Golden light

Janine Antoni & Stephen Petronio

In the video “Honey Baby,” it’s hard to tell which way is up.

In the video “Honey Baby,” it’s hard to tell which way is up.

Column note: “Honey Baby” is on exhibit through Oct. 22 at UNR’s Sheppard Gallery, 1664 N. Virginia St. A Q&A with the artists will be held at 7 p.m., Oct. 21 at UNR’s Davidson Math and Science Center, Rm. 110.

How might a choreographer and a sculptor/performance artist collaborate on a single work of art?

If that sounds like an awkward fit, meet Janine Antoni and Stephen Petronio. Their realms of investigation fit together like puzzle pieces.

Petronio is the leader of the Stephen Petronio Company in New York. His dancers exude all of the elegance and athleticism of ballet, but they exist in a world far from tutus and Swan Lake. Often they make abruptness, intensity and grace look like natural bedfellows. In a 2013 piece called “Like Lazarus Did,” dancers achieve circus-like contortion and vulnerable, corpselike quietness. A woman lies motionless on a platform near the ceiling, meditating throughout the performance.

The motionless woman is Antoni. Her resume includes MacArthur and Guggenheim fellowships—and many museum exhibits. She explores notions of how the body works as a symbol, as a tool, as a physical representation of historic gender roles. In a well-known piece titled “Loving Care,” for example, she dipped her long, dark hair into hair dye and dragged it across the floor, using her head to paint broad, swirling strokes, mimicking the action paintings of Jackson Pollock and his peers, creating similar imagery to theirs, only from a posture of submission rather that the postures of strength that pictures of Pollock in action convey.

Petronio—who has collaborated with musicians such as Lou Reed and visual artists such as Cindy Sherman—explained to the PBS program Art 21 that visual art, for him, fills in some of the gaps that dance leaves open.

In dance, he said, “[A] moment is precious because it goes away. You just get a glimpse of a movement, and you have to chase it or try to hold it in your memory. But a sculpture you can look at from all sides as long as you want, to stay in the room with it. I’m very jealous of that.”

Likewise, Antoni is quoted in an Art 21 blog saying that Petronio’s work has “this kind of exuberance and complexity. … What I would like to do is offer him stillness.”

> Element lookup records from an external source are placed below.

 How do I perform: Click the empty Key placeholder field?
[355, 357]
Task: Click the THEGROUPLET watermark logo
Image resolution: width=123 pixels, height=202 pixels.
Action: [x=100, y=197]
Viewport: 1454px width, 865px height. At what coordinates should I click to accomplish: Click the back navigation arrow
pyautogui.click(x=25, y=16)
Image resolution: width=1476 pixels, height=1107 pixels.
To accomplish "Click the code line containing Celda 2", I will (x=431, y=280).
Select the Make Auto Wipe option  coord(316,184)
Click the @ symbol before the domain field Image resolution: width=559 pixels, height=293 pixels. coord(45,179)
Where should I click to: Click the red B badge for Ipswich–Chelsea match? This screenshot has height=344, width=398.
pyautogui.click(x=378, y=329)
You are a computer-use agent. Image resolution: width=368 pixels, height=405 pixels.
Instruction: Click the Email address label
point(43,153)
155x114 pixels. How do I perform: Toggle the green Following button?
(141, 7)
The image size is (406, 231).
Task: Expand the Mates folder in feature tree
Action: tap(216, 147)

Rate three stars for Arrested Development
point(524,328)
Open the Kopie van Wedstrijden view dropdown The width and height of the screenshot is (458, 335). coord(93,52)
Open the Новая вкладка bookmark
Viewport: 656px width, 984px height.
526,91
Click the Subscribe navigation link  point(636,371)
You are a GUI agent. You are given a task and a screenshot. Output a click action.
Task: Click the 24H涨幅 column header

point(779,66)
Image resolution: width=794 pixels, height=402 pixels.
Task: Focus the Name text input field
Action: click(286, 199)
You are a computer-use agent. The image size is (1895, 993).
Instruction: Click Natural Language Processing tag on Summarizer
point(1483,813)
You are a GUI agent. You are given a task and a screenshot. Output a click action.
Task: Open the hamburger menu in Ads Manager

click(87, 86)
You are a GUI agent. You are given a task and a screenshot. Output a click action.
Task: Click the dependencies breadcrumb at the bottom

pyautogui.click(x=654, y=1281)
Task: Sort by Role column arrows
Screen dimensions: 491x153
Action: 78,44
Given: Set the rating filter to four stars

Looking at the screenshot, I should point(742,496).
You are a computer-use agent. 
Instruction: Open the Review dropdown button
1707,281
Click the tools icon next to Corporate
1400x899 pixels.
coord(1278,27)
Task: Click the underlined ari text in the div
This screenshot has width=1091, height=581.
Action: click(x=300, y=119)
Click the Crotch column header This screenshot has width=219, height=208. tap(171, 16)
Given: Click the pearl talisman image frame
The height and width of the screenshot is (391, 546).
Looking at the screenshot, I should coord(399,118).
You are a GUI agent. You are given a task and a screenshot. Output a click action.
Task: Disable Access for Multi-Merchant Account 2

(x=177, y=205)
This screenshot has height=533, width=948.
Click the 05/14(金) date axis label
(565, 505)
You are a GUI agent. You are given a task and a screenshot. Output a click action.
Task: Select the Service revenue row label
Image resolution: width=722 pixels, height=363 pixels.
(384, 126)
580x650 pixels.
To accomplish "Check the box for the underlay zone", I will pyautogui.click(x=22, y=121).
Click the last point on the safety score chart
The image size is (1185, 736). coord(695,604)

The two made a piece in 2013 that incorporates all of those desires. It’s a 14-minute video titled “Honey Baby,” and it’s currently on exhibit in the University of Nevada, Reno’s Sheppard Gallery.

In the video, a nude, muscular, male dancer moves inside a confined, cylindrical space. He’s coated in a viscous liquid and silhouetted against a golden light. We hear sounds resembling those of muffled ocean waves. There are just enough shreds of narrative evidence that it’s tempting to want to piece them together. Is he trying to escape? Does he want to achieve a particular posture in a space too small to stand in? The sound becomes heartbeats. Does that indicate danger? Birth? Vitality?

All of these remain possible, but a narrative never coheres. And it becomes clear that you will not figure out which way is up—literally. For the dancer, the rules of gravity keep changing—it’s never clear which surface is his “floor,” and at times he appears to be floating.

Like Petronio’s dance, “Honey Baby” is intimate and disorienting. Like Antoni’s work, it invites us to examine physical processes as symbols. As a team, they make sculpture, dance and video seem like mediums that were meant for each other.